There are some photographers who have a certain way of working and never deviate. A great example is Michael Kenna. He shoots with a square format camera in black and white and creates 7 inch square prints. He has been doing this for decades. There are other photographers, like Harry Callahan who are always switching formats, films and subjects. Harry Callahan was extremely eloquent in whatever he explored. He was verbal in the language of black and white as well as color. He could wield a 35mm camera on the street and also and 8×10 in Chicago. I hope I am at least a fraction as eloquent and talented as Mr. Callahan.

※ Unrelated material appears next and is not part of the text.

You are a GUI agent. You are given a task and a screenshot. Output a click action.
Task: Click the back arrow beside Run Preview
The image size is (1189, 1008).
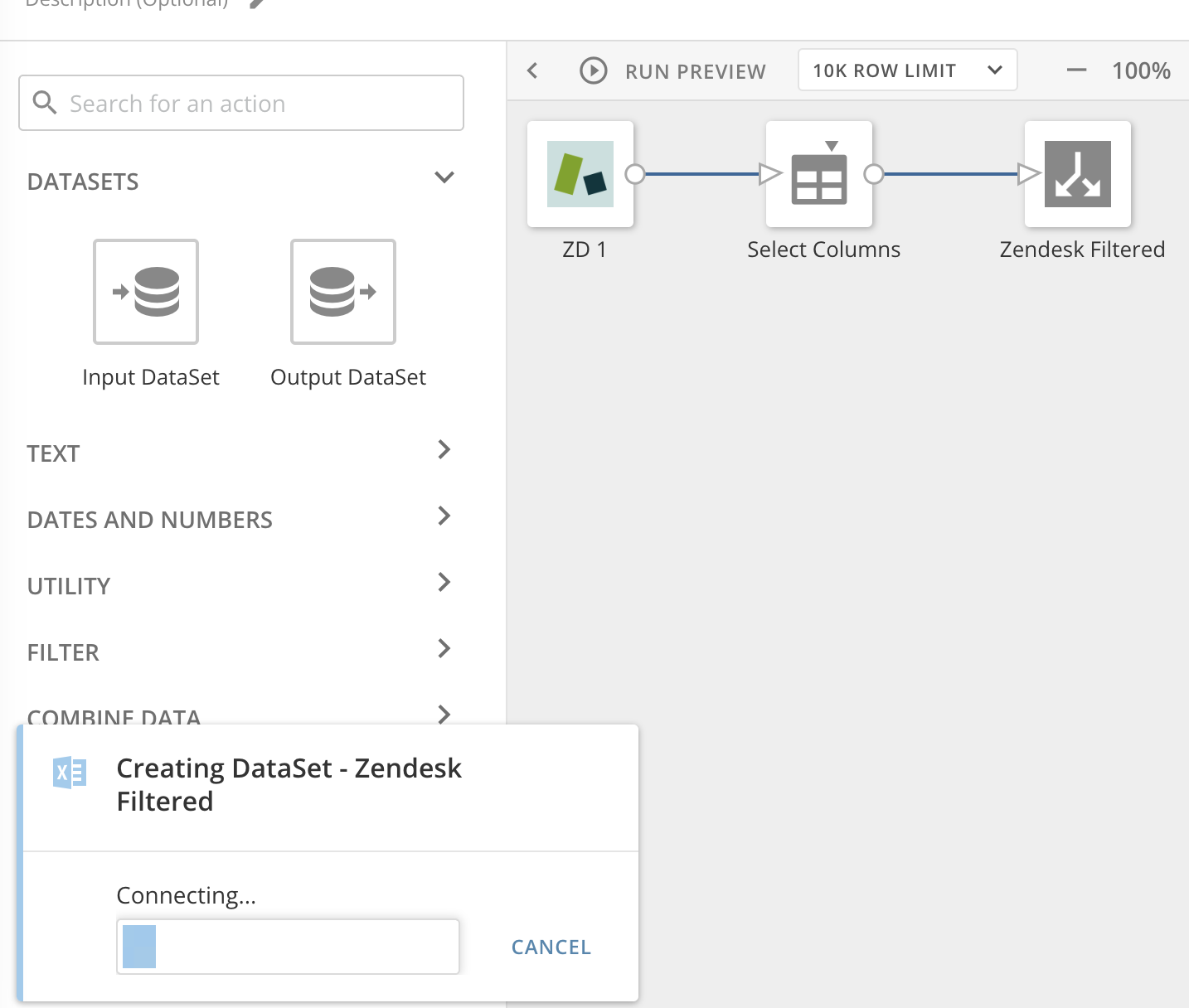point(531,71)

My practice is somewhere in between. I’ll stick with a subject, camera, film for years and then at one point I’ll have an itch to do something different. Sometimes I’ll go back to a subject I was exploring previously and have a different angle or better technique or even something new to say. For the past six or seven years I have been a street photographer in the classic mold, wandering the streets and reacting to what I saw. Lately I have been in a more contemplative mood (which may be a direct reaction to my somewhat chaotic family life at the moment). So I have been making images for my series, Up, which are not only more serene than my street photography but it’s in black and white.
I am also dusting off my Hasselblad (I just bought a new lens shade for the 80mm Hasselblad lens) and creating urban landscapes like I did years ago. Hopefully my craft and eye have matured to the point where I can say something significant. And again I will be exploring this subject in black and white.